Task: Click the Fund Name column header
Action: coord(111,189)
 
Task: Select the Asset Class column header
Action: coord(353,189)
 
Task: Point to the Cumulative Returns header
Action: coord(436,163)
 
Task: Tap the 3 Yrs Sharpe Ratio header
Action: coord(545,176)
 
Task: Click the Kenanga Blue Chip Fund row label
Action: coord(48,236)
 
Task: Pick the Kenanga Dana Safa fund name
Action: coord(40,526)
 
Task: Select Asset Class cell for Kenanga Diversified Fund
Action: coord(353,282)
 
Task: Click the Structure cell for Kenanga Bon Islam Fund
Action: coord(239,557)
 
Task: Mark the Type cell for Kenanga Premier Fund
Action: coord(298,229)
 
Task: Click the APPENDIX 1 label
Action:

Exercise task. Retype all of the data above word for word, with every line unchanged.

Written solution.
Task: Click the Fund Name column header
Action: coord(111,189)
 
Task: Select the Asset Class column header
Action: coord(353,189)
 
Task: Point to the Cumulative Returns header
Action: coord(436,163)
 
Task: Tap the 3 Yrs Sharpe Ratio header
Action: coord(545,176)
 
Task: Click the Kenanga Blue Chip Fund row label
Action: coord(48,236)
 
Task: Pick the Kenanga Dana Safa fund name
Action: coord(40,526)
 
Task: Select Asset Class cell for Kenanga Diversified Fund
Action: coord(353,282)
 
Task: Click the Structure cell for Kenanga Bon Islam Fund
Action: coord(239,557)
 
Task: Mark the Type cell for Kenanga Premier Fund
Action: coord(298,229)
 
Task: Click the APPENDIX 1 label
Action:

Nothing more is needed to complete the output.